So the fact that a Hello owner’s camera feed randomly popped up on someone else’s Google Home Max screen when someone pressed the doorbell on it is pretty bad news. You expect a top-level service when you’re paying top whack, and it seems that Nest’s system (which is really Google’s now) is not as secure as it should be.

Nest Hello footage shown to random Google Home Max user

A Google Home Max owner on Reddit (and reported by Tech Radar) posted footage of the video clearing showing how many seconds it had been since the doorbell had been ‘rung’ and was confused because they don’t own a Nest cam, bar the one in the Google Home Max itself.

Recently Google announced that all Nest accounts would have two-factor authentication enforced for better security, but this latest security breach is unrelated to account access. The owner of the home Max confirmed on Reddit that the footage was not from a neighbour’s camera, and they didn’t recognise the location at all.
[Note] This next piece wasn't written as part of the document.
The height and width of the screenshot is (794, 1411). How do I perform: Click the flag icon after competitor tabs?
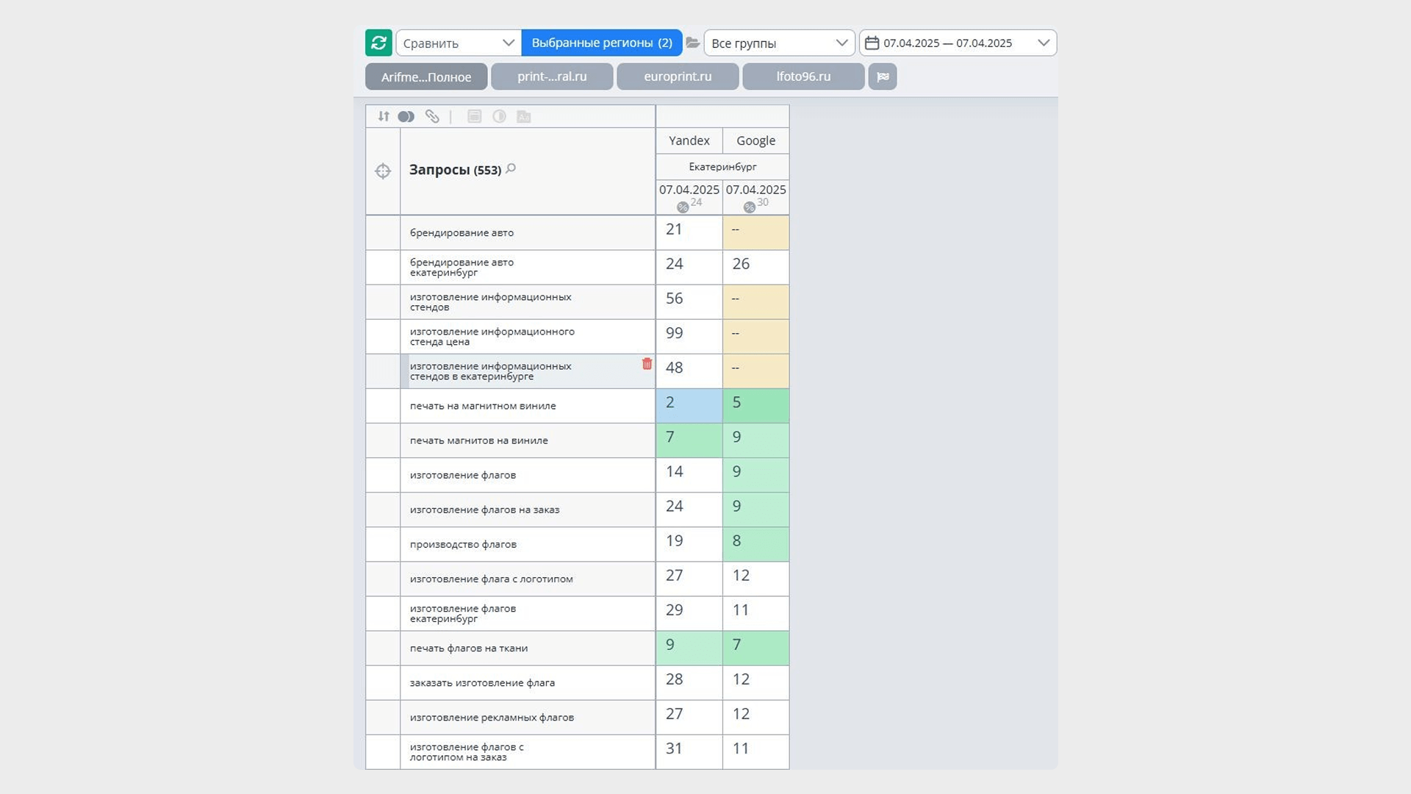(883, 76)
Indeed, it’s certainly not the first time cloud-based camera feeds have been shown to the wrong people. Back in January Google shut down access to Xiaomi Mijia cameras on its Home Hub smart displays, a problem which has since been resolved (via Android Police). 
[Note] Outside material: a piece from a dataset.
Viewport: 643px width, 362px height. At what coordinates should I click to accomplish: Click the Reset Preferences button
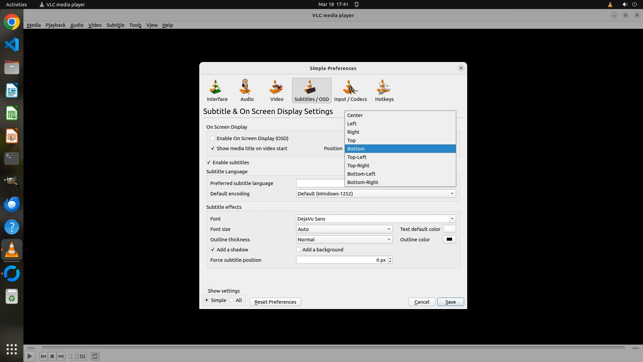click(x=275, y=302)
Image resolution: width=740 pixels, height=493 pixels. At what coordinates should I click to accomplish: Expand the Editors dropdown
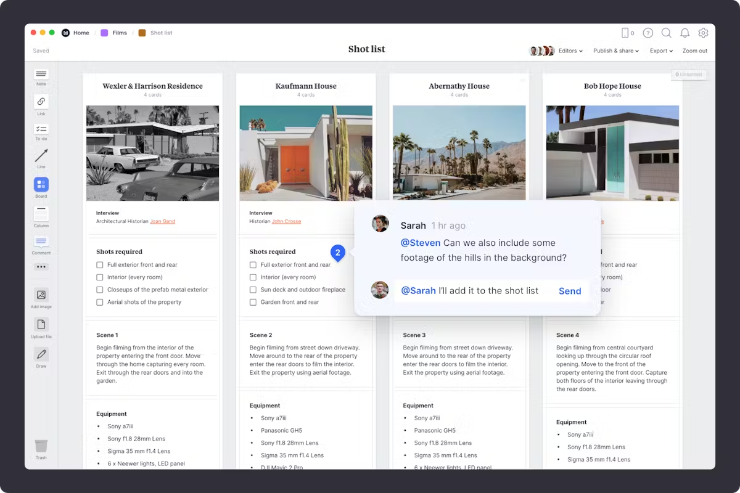click(570, 51)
Within an hour or so, a Google employee had posted on the Reddit thread to “help”, but other users pointed out that such assistance isn’t usually available so quickly - and that it was only because “liability issues” were involved.

As of yet, Google hasn’t made any official comments about the breach.

While it is certainly a good idea to enable the two-factor authentication to help protect your account, if you’re worried about the security of your own Nest camera, specifically the Hello doorbell feed being shown to other users, then the only thing you can do is to turn it off in the Nest app.